The company behind the Assassin's Creed franchise said it expected to breakeven at the operating profit level for the year ending March 31, 2026, with net bookings flat year-on-year. It also said it expected to generate cash from next financial year.

Barclays analysts said they had expected Ubisoft to generate 96 million euros ($107 million) of free cash flow this financial year, and that the operating result guidance was also "well below" estimates.

"They have strong hopes for the years beyond but investors will believe in (free cash flow) when it is in front of them," they said in a note to clients.

Ubisoft reported on Wednesday a 20.5% drop in net bookings for the year to March 31, 2025, due to delayed releases and the underperformance of some of its leading titles.

During that year, the company delayed the latest Assassin's Creed instalment, "Shadows", several times and faced a lacklustre reception for another major title, "Star Wars Outlaws".

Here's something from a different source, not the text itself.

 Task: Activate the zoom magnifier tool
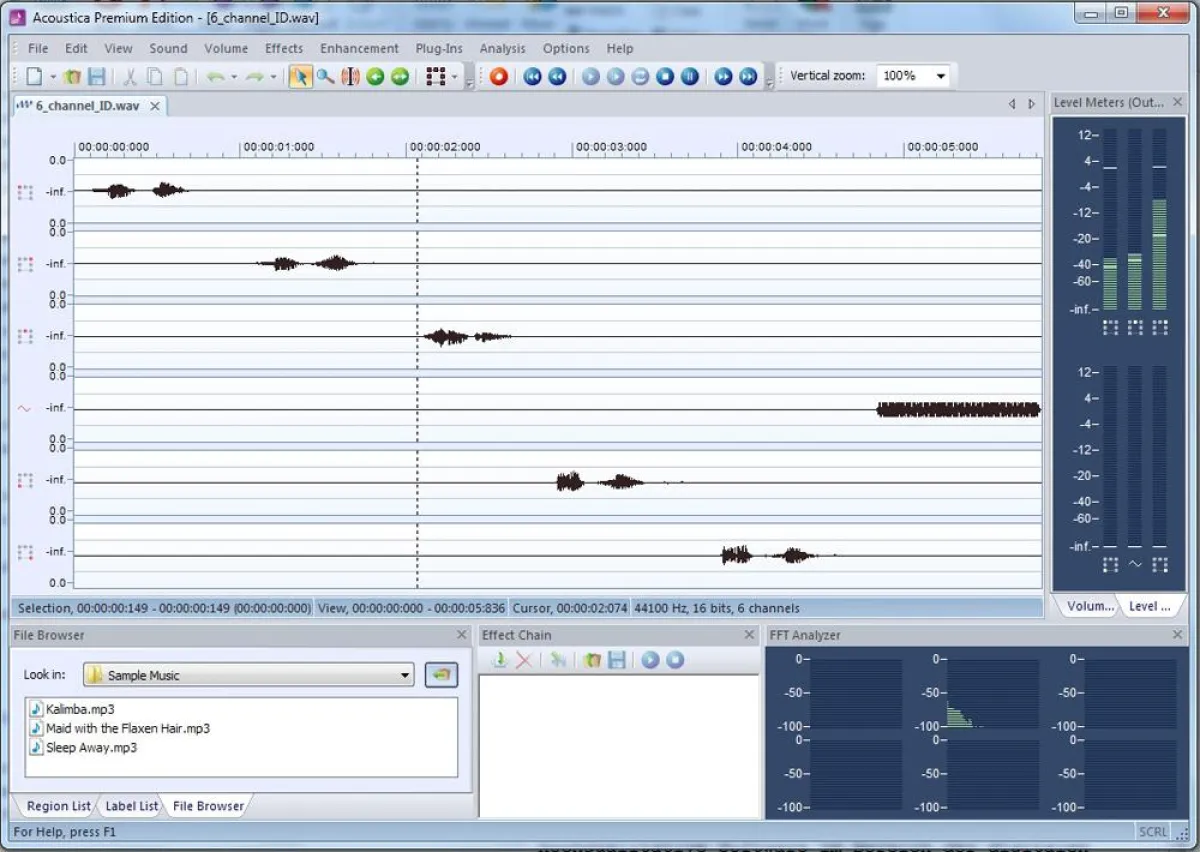[325, 76]
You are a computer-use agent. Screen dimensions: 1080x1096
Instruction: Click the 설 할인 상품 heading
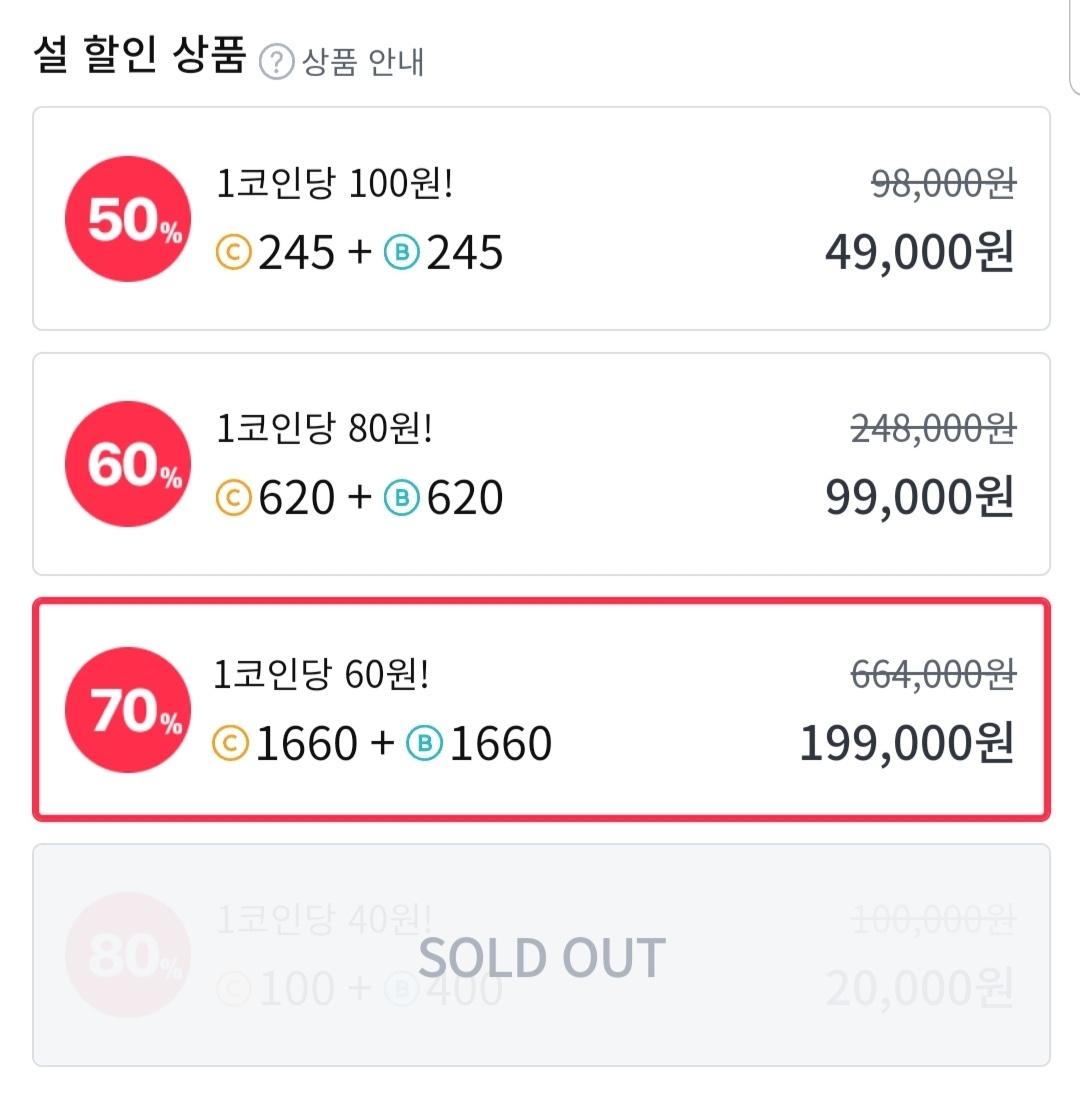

"We expected Assassin's Creed Shadows to turn around Ubisoft's financial performance in 2026 after recent weakness. The firm's outlook makes this seem unlikely," Morningstar analysts said.

The group has recently set up a subsidiary with China's Tencent to help with the costly development of Assassin's Creed and other major franchises, Far Cry and Tom Clancy's Rainbow Six.

Ubisoft shares were down 19.5% at 0823 GMT, heading for their biggest single-day drop in more than 11 years.